Anotação 1 - Primeiras lembranças
Parece mentira. Até quarta-feira eu tinha apenas duas certezas – de que éramos os únicos vivos no mundo e que aquele rádio de merda não serviria nem como peso de papel. Ledo engano. Nas duas. Depois de meses mantendo-me vivo em Porto Alegre, neste caos em que o mundo se transformou, acordei hoje com um gosto diferente na boca.

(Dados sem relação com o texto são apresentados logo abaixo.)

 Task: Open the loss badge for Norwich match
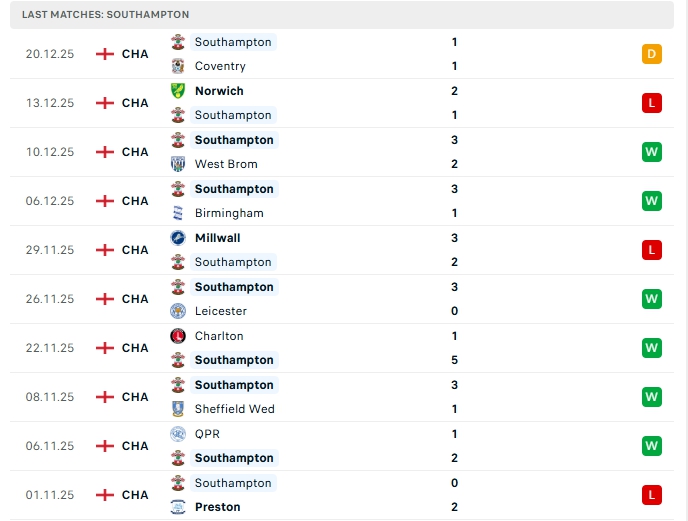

Regularmente eu dava uma ligada num aparelho velho de radioamadorismo que ficou de herança de meu avô, embora soubesse apenas o mínimo para seu funcionamento. Nem sei bem por que eu o separei quando selecionava o que seria útil quando estava procurando um esconderijo para mim. Mas de qualquer forma eu o ligava, graças à uma gambiarra com baterias de carro e um transformador, por cerca de meia hora por dia em horários diferentes. Quando comecei a fazer isto, um mês depois que este inferno começou, ainda consegui me comunicar com um casal em Buenos Aires e mais meia dúzia de pessoas espalhadas pelo Brasil. Mas dia a dia os contatos iam escasseando, até que poucas semanas depois não recebi mais nenhuma resposta. Depois disto era só estática.